With Easter, 2026, taking place amid the holocaustic genocide in Gaza, Russia’s ongoing invasion of Ukraine, and the U.S./Israel attacks against Israel, Pope Leo used the occasion to speak out against war, and those who benefit politically and by profiting from war. The pope’s absolute rejection of war included excoriating Christians who had been using theological rationales to justify war. Although not in the pope’s field of vision at the time, such Christians have included the popes who had perpetuated four crusades—the last of which was waged against Constantinople (i.e., eastern Christians)—in Medieval European Christendom. The implication is that Jesus did not hear the prayers of those militarized Christians who thought they were defending Jesus and his Church.

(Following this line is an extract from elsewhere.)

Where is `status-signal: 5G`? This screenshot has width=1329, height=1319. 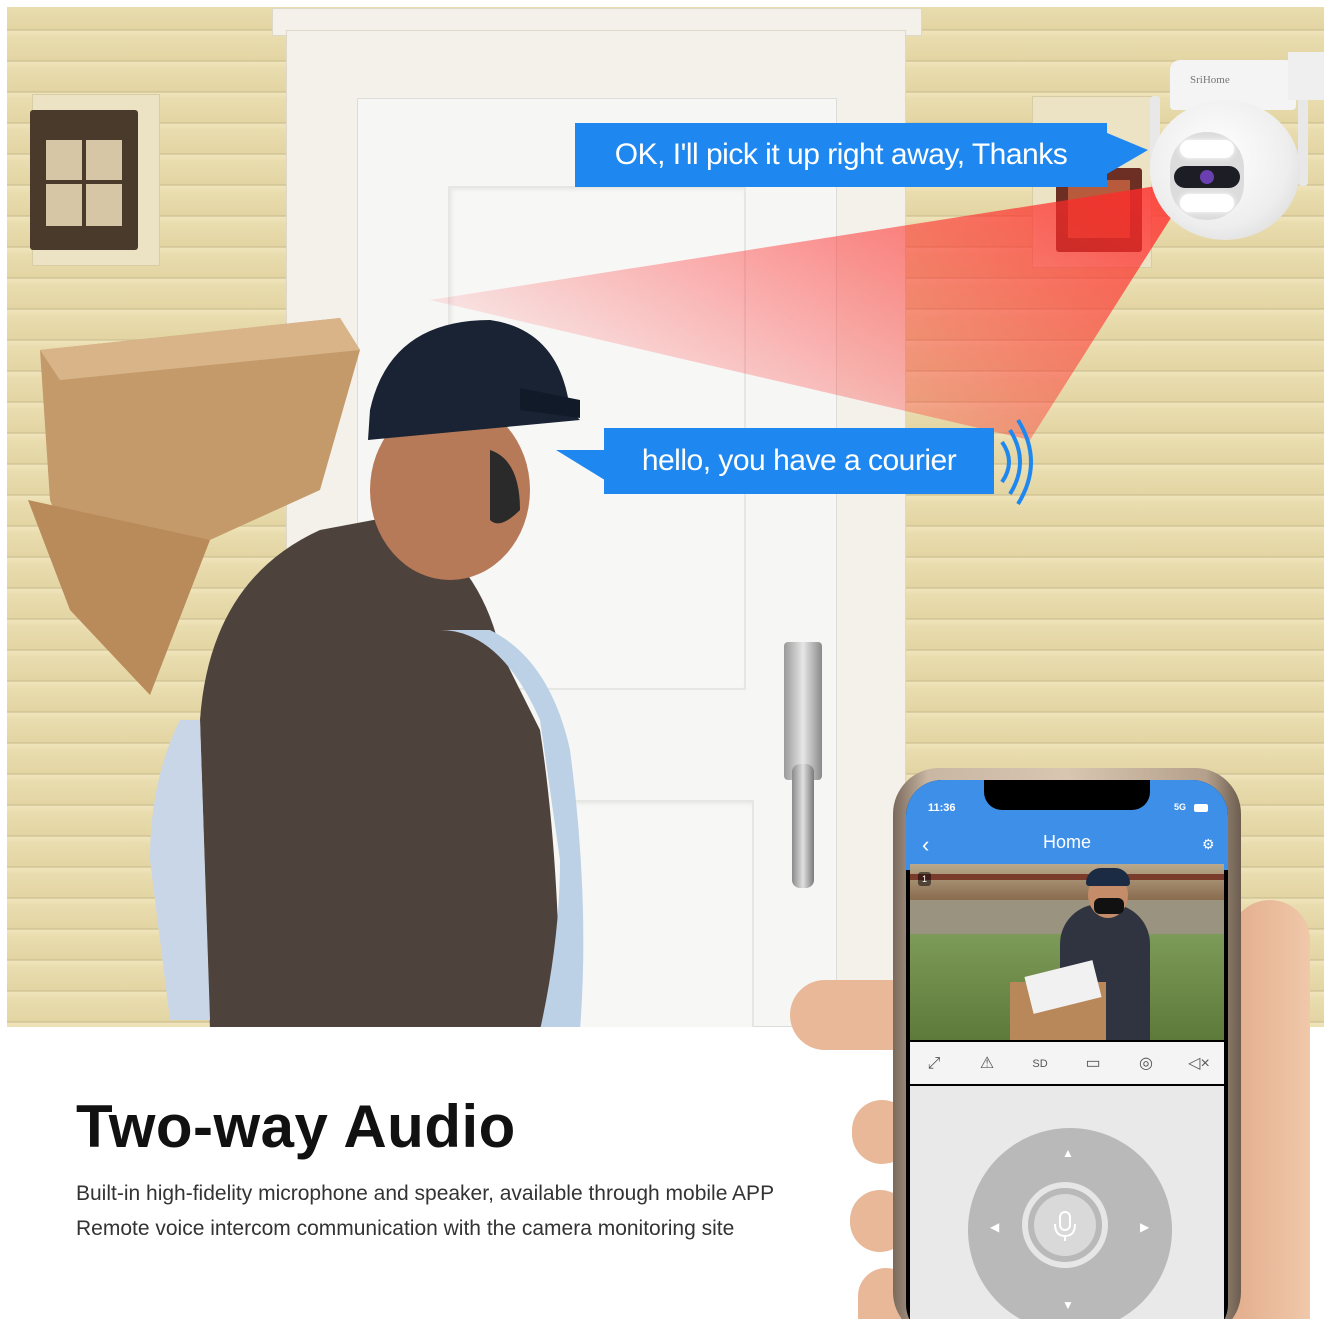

The pope’s Easter message against war was unequivocal: “This is our God: Jesus, King of Peace, who rejects war, whom no one can use to justify war.”[1] Compassion towards detractors and even enemies is antipodal to war, and thus the pope’s condemnation was indeed on solid ground. What are we to make, therefore, of the Catholic just war rationales? If Jesus rejects war, then even a war that is just is included in the rejection. Besides being a problem for Catholic social-ethics theory, should Jesus’s preachment of compassion for the Nazis as they committed genocide against Slavs, Jews, Communists, and other societal undesirables stand up against the just-war rationale to invade Germany to stop the wholesale slaughter? Asked about how India should have reacted to a Nazi invasion, Gandhi answered in line with the pope’s condemnation by saying that people should stand in non-violent resistance on India’s borders. Would Jesus agree? His distancing of himself from the Zealots in the Gospels may suggest that he would not join the armed resistance to the Nazis. His kindness to the Roman soldiers suggests that he would have compassion for individual Nazis in spite of their atrocities.

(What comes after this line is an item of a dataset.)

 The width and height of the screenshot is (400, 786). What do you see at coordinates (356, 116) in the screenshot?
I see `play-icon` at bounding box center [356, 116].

So in the wake of the pope’s condemnation of war, Catholic just-war theory may need to be revised. The pope also claimed that Jesus ignores the prayers of Christians who support or wage war. This would include even the prayers of Christians who were supporting Israel because of its role as a precondition for Jesus’s Second Coming even as Israel was committing crimes against humanity against the people of Gaza with impunity. Whether taking back Jerusalem for Jesus in the Middle Ages or enabling a genocidal government in the twenty-first century so Jesus could return, such rationales are ignored by the Christian deity.

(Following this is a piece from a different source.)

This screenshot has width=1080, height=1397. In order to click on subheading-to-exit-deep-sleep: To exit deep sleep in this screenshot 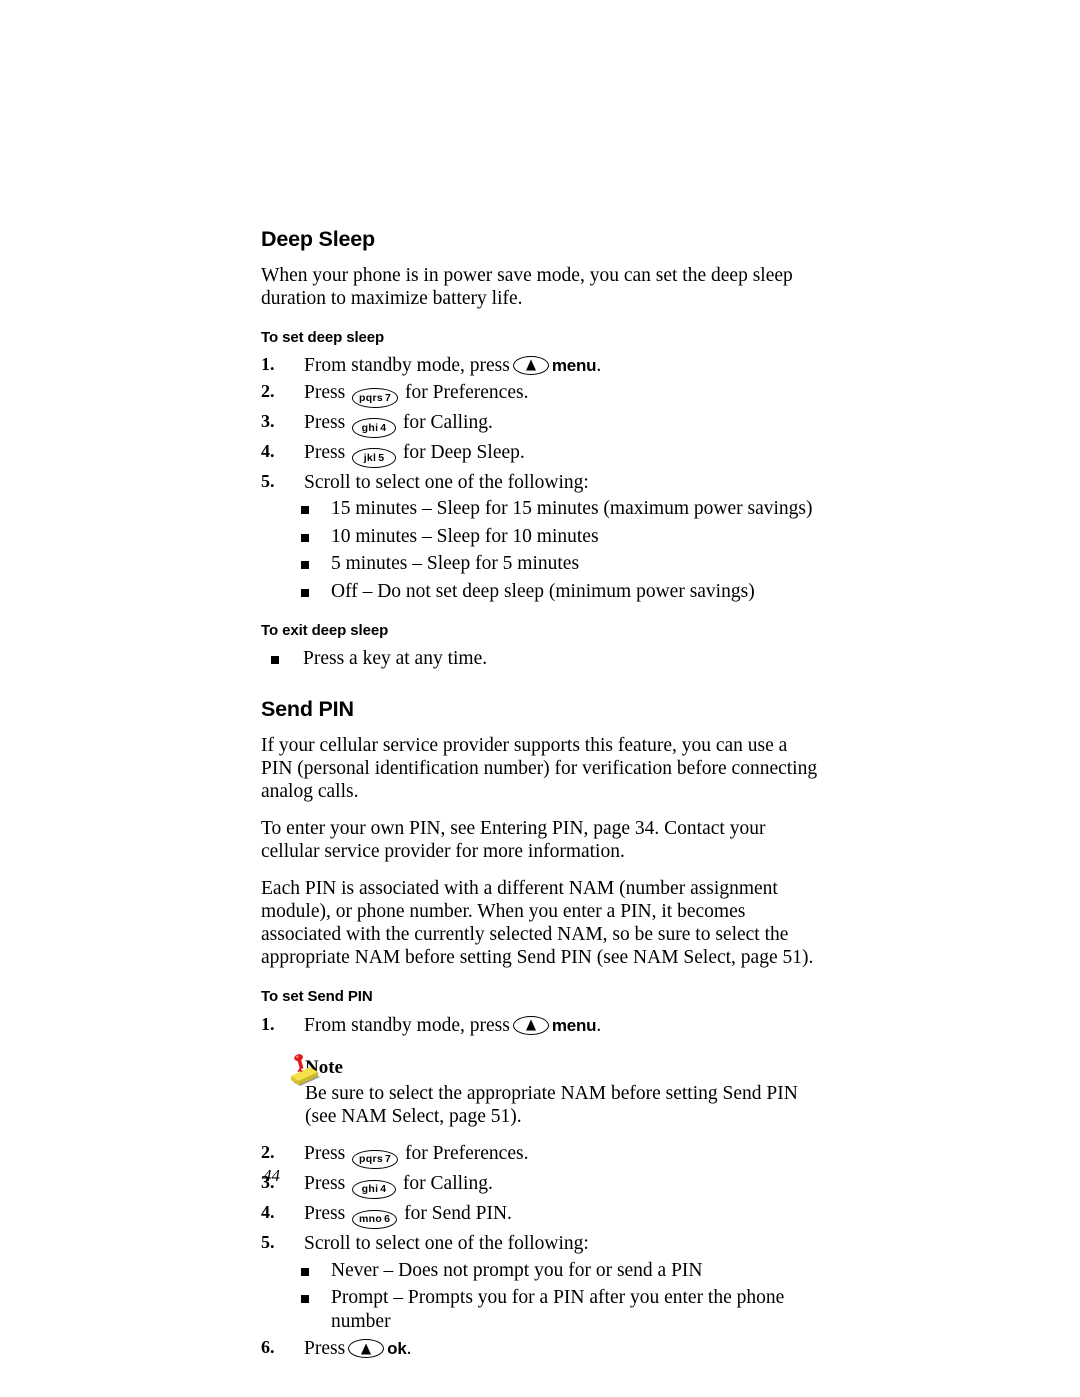, I will do `click(325, 631)`.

The presumption that even positions that are antithetical to Jesus’s preachments in the Gospels are in some way Christian nonetheless reveals the susceptibility of the human mind to going too far without any self-check mechanism in the domain of religion. Faced with Christians who were looking the other way as Israel was committing a genocide, Jesus would probably retort that his second coming is in the righteous suffering of the Gazan people who were not guilty of having attacked Israel in 2023. He would no doubt apply his condemnation of the Jewish religious leaders in the Gospels to Netanyahu and his government, with something like, They still don’t get it, but even such a guttural condemnation does not go far enough, for the principle of selfless love even and especially against people we don’t like (and even hate) is in need of loudspeakers in being pronounced to be the way into the Kingdom of God in this life. Defending Jesus and protecting the way for the Second Coming, especially if by violence, pale in comparison to that principle, which can stand on its own without any anthropomorphism.



[1] Joshua McElwee, “Pope Leo Says God Rejects Prayers of Leaders Who Wage Wars,” Reuters.com, March 29, 2026.